Data visualization entails presenting information or data in a visual way. The aim is to make the information clear and effective to the readers and viewers. According to Alnjar (2017), data visualization improves the narrative form of information and data. Data is usually presented in the form of tables, maps, charts, and graphs, through which people can quickly extract the meaning. Gatto (2016) states that creative data visualization can be nice to look at. However, the presentation ought to be functional as well in its graphic communication of the information and data.
Data visualization can be effective if it is able to break down a large set of figures into a simple and digestible form. The figures can be presented in the form of charts; a scatter plot or a graph that can easily show the connection between many variables in a single view (Szafir, 2018). It also should be able to break down complex concepts in a simple graphic form for the layman to understand what otherwise could have been a difficult concept. Therefore, charts with so much information humped up together need to be avoided.
Moreover, data visualization should be able to tell a story from within the data. A chart can easily evoke some emotions by giving meaning and liveliness to data. For instance, the use of different color themes during the presentation and different styles of design brings out some emotional appeal to the intended audience. People also believe more about what they see rather than what they are told (GoodData, 2020). Data visualization should therefore help to push an agenda by creatively using the available tools to show the strengths and weaknesses of an idea or compare different theories or views. The tools such as contrasting colors, symbols, and shapes should also enable the presenter to stimulate the readers towards a particular conclusion (Larson et al., 2017). Data visualization should make the presentation as engaging as possible by challenging the brain.

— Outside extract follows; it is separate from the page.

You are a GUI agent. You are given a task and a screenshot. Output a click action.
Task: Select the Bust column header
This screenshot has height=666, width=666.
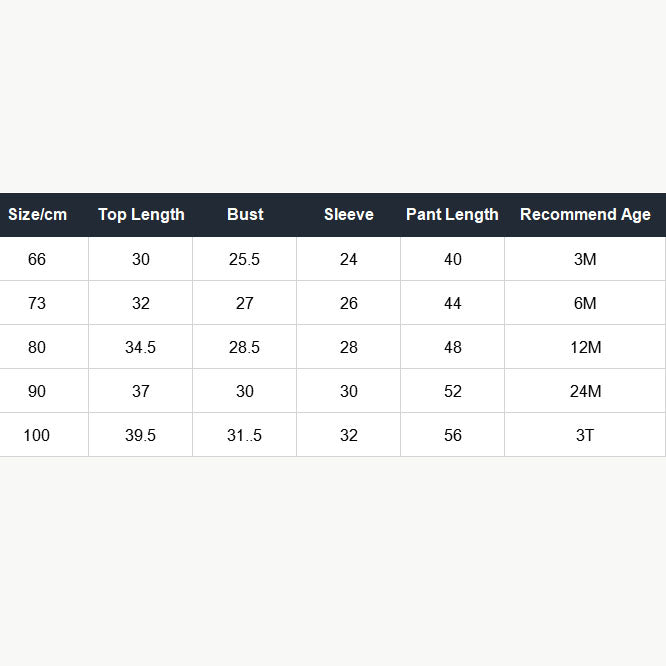pos(245,214)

On the other hand, data visualization can go bad in various instances. This can occur if the presenter puts a lot of information in a single chart for presentation. In addition, data visualization can go wrong if the wrong type of chart is chosen instead of the correct one. There are different types of charts that suit different types of data. Therefore, proper consideration of the correct type is crucial for successful presentation (Data Ranger, 2020). In addition, different types of charts are designed to produce certain types of visualization only. The bigger audience may not be able to grasp the intended meaning unless it is again explained in detail to them. The use of these types of charts must be minimized, especially for the general audience.
Data visualization can be costly to produce, which discourages its use across different platforms. For instance, some artworks are known to cost millions of dollars which is out of reach of the larger population. According to Pandey et al. (2019), the improper use of the latest technology, such as 3D graphics, can lead to false interpretations if not used properly. Some visualization can end up appearing larger or smaller than the real description, and this can cause the presented information to be skewed. Data visualization is also hampered by the use of flashy rather than using the appropriate form of visualization (Bowers, n.d.). Such practices may have an impact on the prospect of making critical decisions that affect the larger part of society.
References
Alnjar, H. Analysis and synthesis of critical design-thinking for data visualization designers and learners; Data visualization metrics between the theoretical view and application. [Internet]. Researchgate.com. 2017. Web.
Bowers, M. Numbers shouldn’t lie – An overview of common data visualization mistakes. [Internet]. Toptal.com. n.d. Web.
Data Ranger. Making research useful: Current challenges and good practices in data visualization. [Internet].Web.
Gatto. M.A.C. Making research useful: Current challenges and good practices in data visualization. [Internet]. Web.
GoodData. 5 Data visualization best practices. [Internet]. GoodData.com. 2020. Web.
Larson, A.M., Freeman, T.E., Ringer, R.V., and Loschky, L.C. The spatiotemporal dynamics of scene gist recognition. [cited 25 June 2021]. Journal of Experimental Psychology: Human Perception and Performance. 2017; 40(2) 471.
Nediger, M. What is Data Visualization? (Definition, Examples, Best Practices). [Internet]. Web.
Pandey, A.V., Rall, K., Satterthwaite, M.L., Nov, O., and Bertini, E. How deceptive are deceptive visualizations?: An empirical analysis of common distortion techniques. Precast of the ACM Conference on Human Factors in Computing Systems. ACM, New York, 2019.
Szafir, D.A. The good, the bad, and the biased: Five way visualizations can mislead (And how to fix them). [Internet]. Web.
Szafir, D.A., Haroz, S., Gleicher, M., and Franconeri, S. Four types of ensemble coding in data visualizations. Journal of Vision 2016.